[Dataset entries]

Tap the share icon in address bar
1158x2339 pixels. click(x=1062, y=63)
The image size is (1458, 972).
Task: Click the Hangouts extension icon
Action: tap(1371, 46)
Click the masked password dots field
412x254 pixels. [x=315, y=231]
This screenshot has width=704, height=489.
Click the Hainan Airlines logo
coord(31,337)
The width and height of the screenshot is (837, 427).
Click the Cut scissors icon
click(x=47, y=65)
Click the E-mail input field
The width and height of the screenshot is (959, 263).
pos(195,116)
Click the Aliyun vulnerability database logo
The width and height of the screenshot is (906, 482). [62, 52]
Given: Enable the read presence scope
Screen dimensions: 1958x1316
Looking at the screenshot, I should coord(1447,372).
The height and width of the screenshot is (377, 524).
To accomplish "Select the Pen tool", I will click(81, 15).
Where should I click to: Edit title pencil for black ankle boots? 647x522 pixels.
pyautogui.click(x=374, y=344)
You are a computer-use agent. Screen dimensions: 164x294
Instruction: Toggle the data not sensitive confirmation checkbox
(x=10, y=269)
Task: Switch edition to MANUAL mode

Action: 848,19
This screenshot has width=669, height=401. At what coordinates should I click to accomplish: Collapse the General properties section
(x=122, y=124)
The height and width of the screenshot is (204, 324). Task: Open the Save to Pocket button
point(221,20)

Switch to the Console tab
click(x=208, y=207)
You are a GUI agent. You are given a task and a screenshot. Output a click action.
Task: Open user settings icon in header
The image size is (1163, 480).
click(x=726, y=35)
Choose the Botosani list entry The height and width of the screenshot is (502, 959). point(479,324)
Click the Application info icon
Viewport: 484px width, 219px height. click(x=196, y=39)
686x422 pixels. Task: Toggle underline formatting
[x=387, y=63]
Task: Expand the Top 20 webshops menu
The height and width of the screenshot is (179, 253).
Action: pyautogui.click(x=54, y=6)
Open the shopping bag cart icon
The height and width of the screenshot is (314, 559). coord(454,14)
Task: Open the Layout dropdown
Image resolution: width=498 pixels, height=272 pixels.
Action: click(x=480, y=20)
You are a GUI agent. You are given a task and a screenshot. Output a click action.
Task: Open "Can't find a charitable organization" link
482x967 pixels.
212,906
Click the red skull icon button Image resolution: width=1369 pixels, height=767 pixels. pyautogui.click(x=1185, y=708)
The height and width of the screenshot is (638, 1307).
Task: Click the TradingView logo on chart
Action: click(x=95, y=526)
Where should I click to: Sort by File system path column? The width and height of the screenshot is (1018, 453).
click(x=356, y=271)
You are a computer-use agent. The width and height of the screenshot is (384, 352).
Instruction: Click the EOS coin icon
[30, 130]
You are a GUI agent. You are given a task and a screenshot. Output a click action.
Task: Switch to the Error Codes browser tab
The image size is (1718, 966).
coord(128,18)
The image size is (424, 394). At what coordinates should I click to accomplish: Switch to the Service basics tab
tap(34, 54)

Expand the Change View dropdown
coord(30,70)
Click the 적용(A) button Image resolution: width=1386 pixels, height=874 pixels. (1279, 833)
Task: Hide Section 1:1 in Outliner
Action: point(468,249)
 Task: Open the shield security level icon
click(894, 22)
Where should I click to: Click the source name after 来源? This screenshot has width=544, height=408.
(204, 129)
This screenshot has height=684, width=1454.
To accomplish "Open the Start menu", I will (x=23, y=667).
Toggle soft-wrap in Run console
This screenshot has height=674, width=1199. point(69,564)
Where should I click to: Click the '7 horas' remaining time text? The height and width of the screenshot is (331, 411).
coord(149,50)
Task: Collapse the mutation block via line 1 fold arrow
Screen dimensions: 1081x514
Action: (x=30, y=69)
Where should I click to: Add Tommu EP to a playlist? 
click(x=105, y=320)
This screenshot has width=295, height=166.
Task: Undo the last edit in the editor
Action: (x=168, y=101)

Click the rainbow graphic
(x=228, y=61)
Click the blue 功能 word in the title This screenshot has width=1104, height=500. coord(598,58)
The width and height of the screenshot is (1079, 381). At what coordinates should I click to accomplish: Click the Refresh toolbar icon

◆ **What the task asks**:
Please rewrite the whole listing above, swapping "Console tab" for "Network tab" and leaving everything else unchanged.

◆ **Finished answer**:
Tap the share icon in address bar
1158x2339 pixels. click(x=1062, y=63)
The image size is (1458, 972).
Task: Click the Hangouts extension icon
Action: tap(1371, 46)
Click the masked password dots field
412x254 pixels. [x=315, y=231]
This screenshot has width=704, height=489.
Click the Hainan Airlines logo
coord(31,337)
The width and height of the screenshot is (837, 427).
Click the Cut scissors icon
click(x=47, y=65)
Click the E-mail input field
The width and height of the screenshot is (959, 263).
pos(195,116)
Click the Aliyun vulnerability database logo
The width and height of the screenshot is (906, 482). [62, 52]
Given: Enable the read presence scope
Screen dimensions: 1958x1316
Looking at the screenshot, I should coord(1447,372).
The height and width of the screenshot is (377, 524).
To accomplish "Select the Pen tool", I will click(81, 15).
Where should I click to: Edit title pencil for black ankle boots? 647x522 pixels.
pyautogui.click(x=374, y=344)
You are a computer-use agent. Screen dimensions: 164x294
Instruction: Toggle the data not sensitive confirmation checkbox
(x=10, y=269)
Task: Switch edition to MANUAL mode

Action: 848,19
This screenshot has width=669, height=401. At what coordinates should I click to accomplish: Collapse the General properties section
(x=122, y=124)
The height and width of the screenshot is (204, 324). Task: Open the Save to Pocket button
point(221,20)

Switch to the Network tab
click(x=208, y=207)
You are a GUI agent. You are given a task and a screenshot. Output a click action.
Task: Open user settings icon in header
The image size is (1163, 480).
click(x=726, y=35)
Choose the Botosani list entry The height and width of the screenshot is (502, 959). point(479,324)
Click the Application info icon
Viewport: 484px width, 219px height. click(x=196, y=39)
686x422 pixels. Task: Toggle underline formatting
[x=387, y=63]
Task: Expand the Top 20 webshops menu
The height and width of the screenshot is (179, 253).
Action: pyautogui.click(x=54, y=6)
Open the shopping bag cart icon
The height and width of the screenshot is (314, 559). coord(454,14)
Task: Open the Layout dropdown
Image resolution: width=498 pixels, height=272 pixels.
Action: click(x=480, y=20)
You are a GUI agent. You are given a task and a screenshot. Output a click action.
Task: Open "Can't find a charitable organization" link
482x967 pixels.
212,906
Click the red skull icon button Image resolution: width=1369 pixels, height=767 pixels. pyautogui.click(x=1185, y=708)
The height and width of the screenshot is (638, 1307).
Task: Click the TradingView logo on chart
Action: click(x=95, y=526)
Where should I click to: Sort by File system path column? The width and height of the screenshot is (1018, 453).
click(x=356, y=271)
You are a computer-use agent. The width and height of the screenshot is (384, 352).
Instruction: Click the EOS coin icon
[30, 130]
You are a GUI agent. You are given a task and a screenshot. Output a click action.
Task: Switch to the Error Codes browser tab
The image size is (1718, 966).
coord(128,18)
The image size is (424, 394). At what coordinates should I click to accomplish: Switch to the Service basics tab
tap(34, 54)

Expand the Change View dropdown
coord(30,70)
Click the 적용(A) button Image resolution: width=1386 pixels, height=874 pixels. (1279, 833)
Task: Hide Section 1:1 in Outliner
Action: point(468,249)
 Task: Open the shield security level icon
click(894, 22)
Where should I click to: Click the source name after 来源? This screenshot has width=544, height=408.
(204, 129)
This screenshot has height=684, width=1454.
To accomplish "Open the Start menu", I will (x=23, y=667).
Toggle soft-wrap in Run console
This screenshot has height=674, width=1199. point(69,564)
Where should I click to: Click the '7 horas' remaining time text? The height and width of the screenshot is (331, 411).
coord(149,50)
Task: Collapse the mutation block via line 1 fold arrow
Screen dimensions: 1081x514
Action: (x=30, y=69)
Where should I click to: Add Tommu EP to a playlist? 
click(x=105, y=320)
This screenshot has width=295, height=166.
Task: Undo the last edit in the editor
Action: (x=168, y=101)

Click the rainbow graphic
(x=228, y=61)
Click the blue 功能 word in the title This screenshot has width=1104, height=500. coord(598,58)
The width and height of the screenshot is (1079, 381). At what coordinates should I click to accomplish: Click the Refresh toolbar icon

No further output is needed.